PROBLEM DESCRIPTION => Edit everything from the line containing "This screenshot has height=401, width=600." down to the line containing "Open the version" in the data below, replacing "Annotate" with "Review" and leaving the rest unchanged. Return only those lines.

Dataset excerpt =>
# # #
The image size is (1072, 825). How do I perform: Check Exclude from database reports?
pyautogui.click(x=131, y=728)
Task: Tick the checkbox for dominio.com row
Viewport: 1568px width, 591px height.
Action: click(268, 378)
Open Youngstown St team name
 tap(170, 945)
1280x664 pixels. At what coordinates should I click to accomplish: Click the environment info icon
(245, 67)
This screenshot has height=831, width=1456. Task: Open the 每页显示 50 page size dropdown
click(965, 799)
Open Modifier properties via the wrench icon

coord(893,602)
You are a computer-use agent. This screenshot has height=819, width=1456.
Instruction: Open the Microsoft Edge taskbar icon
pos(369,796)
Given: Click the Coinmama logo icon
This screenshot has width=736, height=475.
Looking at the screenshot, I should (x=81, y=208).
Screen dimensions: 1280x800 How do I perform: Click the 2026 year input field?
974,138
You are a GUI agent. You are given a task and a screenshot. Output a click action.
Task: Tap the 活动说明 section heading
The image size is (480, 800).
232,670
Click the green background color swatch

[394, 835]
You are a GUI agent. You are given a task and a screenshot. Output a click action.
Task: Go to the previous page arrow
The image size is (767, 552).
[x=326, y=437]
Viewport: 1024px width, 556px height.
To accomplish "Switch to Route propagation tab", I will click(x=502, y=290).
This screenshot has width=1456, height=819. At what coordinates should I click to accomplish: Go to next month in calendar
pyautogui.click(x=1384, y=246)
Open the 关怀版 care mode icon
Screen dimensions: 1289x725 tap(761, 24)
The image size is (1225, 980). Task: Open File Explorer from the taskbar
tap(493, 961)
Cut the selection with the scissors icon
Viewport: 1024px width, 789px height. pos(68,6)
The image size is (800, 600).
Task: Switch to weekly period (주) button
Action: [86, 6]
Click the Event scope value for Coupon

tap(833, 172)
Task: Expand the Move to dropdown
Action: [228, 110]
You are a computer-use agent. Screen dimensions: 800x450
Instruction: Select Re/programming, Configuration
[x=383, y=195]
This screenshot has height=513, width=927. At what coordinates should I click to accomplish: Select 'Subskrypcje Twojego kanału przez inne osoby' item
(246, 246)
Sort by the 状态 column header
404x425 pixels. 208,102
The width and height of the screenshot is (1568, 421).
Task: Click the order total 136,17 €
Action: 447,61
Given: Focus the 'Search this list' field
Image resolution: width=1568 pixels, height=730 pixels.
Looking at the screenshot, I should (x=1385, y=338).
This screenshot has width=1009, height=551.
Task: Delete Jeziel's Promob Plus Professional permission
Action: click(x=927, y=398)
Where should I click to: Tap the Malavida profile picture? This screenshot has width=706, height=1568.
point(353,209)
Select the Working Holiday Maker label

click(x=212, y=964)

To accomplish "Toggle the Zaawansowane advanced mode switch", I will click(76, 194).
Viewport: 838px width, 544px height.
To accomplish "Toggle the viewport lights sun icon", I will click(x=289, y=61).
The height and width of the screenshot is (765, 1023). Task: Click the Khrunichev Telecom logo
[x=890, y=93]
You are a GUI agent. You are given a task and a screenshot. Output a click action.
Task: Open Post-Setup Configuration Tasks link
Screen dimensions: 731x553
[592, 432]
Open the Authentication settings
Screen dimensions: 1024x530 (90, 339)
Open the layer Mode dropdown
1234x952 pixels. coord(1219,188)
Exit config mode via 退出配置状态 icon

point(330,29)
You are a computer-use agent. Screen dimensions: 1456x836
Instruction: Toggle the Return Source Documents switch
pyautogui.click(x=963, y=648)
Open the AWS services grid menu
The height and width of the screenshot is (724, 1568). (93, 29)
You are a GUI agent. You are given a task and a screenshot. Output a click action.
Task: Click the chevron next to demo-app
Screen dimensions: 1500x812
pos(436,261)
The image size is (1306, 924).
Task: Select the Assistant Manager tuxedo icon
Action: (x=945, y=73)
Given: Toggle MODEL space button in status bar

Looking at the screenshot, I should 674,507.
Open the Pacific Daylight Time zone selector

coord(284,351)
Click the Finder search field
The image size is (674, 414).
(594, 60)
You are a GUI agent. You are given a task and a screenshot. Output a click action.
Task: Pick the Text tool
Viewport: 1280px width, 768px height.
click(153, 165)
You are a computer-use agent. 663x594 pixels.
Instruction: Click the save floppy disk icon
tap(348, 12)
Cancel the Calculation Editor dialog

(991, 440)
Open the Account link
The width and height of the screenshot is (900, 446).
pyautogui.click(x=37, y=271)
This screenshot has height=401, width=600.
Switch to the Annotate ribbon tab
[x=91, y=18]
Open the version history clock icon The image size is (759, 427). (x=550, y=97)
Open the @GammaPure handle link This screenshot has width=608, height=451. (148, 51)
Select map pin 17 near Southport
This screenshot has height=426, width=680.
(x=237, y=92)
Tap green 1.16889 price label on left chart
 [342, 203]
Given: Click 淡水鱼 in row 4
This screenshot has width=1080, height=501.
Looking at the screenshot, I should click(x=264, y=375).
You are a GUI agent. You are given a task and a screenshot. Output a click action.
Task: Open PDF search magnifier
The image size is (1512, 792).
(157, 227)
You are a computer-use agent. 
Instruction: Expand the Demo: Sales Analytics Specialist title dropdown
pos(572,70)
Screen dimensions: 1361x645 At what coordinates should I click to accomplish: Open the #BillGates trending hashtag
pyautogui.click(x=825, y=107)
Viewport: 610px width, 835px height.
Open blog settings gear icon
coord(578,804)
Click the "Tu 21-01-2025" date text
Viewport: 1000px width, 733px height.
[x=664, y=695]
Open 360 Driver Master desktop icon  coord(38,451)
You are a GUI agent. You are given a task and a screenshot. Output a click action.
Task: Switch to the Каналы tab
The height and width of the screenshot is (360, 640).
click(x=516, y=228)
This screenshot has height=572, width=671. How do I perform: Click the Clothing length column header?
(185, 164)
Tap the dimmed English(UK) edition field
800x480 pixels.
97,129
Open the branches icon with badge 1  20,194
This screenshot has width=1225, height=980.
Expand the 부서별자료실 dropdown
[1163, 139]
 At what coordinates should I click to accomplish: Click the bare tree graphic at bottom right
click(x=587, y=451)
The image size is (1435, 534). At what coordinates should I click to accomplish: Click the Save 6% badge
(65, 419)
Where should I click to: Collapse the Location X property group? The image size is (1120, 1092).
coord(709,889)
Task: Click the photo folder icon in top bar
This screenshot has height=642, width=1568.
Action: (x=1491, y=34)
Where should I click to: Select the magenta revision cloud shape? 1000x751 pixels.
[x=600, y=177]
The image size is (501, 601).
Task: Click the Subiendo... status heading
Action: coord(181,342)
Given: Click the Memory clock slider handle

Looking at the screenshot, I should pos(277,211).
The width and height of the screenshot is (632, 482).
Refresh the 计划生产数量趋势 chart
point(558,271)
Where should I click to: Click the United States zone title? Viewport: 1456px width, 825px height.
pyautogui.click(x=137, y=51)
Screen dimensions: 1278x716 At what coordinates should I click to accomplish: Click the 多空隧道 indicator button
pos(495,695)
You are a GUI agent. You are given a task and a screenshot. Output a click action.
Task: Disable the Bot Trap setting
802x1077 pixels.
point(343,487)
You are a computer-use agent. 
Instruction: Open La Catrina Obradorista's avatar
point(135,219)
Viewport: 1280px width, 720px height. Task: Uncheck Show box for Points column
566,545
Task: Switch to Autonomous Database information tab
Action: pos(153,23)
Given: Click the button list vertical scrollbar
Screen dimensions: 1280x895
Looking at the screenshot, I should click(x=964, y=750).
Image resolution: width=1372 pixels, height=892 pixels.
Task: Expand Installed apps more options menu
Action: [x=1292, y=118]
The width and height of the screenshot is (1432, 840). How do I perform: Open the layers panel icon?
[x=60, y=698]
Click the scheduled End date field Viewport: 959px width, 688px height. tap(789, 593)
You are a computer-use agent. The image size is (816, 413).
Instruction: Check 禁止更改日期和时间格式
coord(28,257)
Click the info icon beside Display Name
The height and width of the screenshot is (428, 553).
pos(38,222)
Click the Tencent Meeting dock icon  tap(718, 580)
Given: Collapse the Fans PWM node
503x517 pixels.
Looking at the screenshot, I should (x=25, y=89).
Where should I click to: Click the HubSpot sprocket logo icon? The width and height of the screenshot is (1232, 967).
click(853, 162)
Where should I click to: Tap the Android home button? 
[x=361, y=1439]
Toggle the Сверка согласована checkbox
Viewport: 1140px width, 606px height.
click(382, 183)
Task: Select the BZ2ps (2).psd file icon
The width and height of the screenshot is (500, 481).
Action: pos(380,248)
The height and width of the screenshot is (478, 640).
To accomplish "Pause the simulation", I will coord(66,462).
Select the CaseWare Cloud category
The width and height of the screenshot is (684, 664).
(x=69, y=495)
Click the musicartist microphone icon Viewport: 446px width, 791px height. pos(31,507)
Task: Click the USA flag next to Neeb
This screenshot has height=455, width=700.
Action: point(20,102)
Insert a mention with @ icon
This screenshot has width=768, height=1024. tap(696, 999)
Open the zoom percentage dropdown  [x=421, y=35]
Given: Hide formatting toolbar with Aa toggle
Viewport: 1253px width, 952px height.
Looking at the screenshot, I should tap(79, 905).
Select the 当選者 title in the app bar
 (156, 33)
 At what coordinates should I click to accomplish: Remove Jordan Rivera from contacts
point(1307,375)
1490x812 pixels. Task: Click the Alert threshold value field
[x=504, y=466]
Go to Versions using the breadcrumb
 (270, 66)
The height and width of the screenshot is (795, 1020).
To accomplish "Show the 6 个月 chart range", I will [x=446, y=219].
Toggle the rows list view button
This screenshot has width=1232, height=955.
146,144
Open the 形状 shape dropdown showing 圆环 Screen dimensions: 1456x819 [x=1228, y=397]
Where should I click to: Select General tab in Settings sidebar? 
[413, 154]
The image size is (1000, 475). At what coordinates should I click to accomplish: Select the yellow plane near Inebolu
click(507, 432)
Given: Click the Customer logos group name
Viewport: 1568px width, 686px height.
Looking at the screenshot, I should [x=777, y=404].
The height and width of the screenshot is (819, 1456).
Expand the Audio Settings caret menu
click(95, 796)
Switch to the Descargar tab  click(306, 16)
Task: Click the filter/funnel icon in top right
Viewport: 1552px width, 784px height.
# # #
RESULT FOR THIS TASK =>
This screenshot has height=401, width=600.
Switch to the Review ribbon tab
[x=91, y=18]
Open the version history clock icon The image size is (759, 427). (x=550, y=97)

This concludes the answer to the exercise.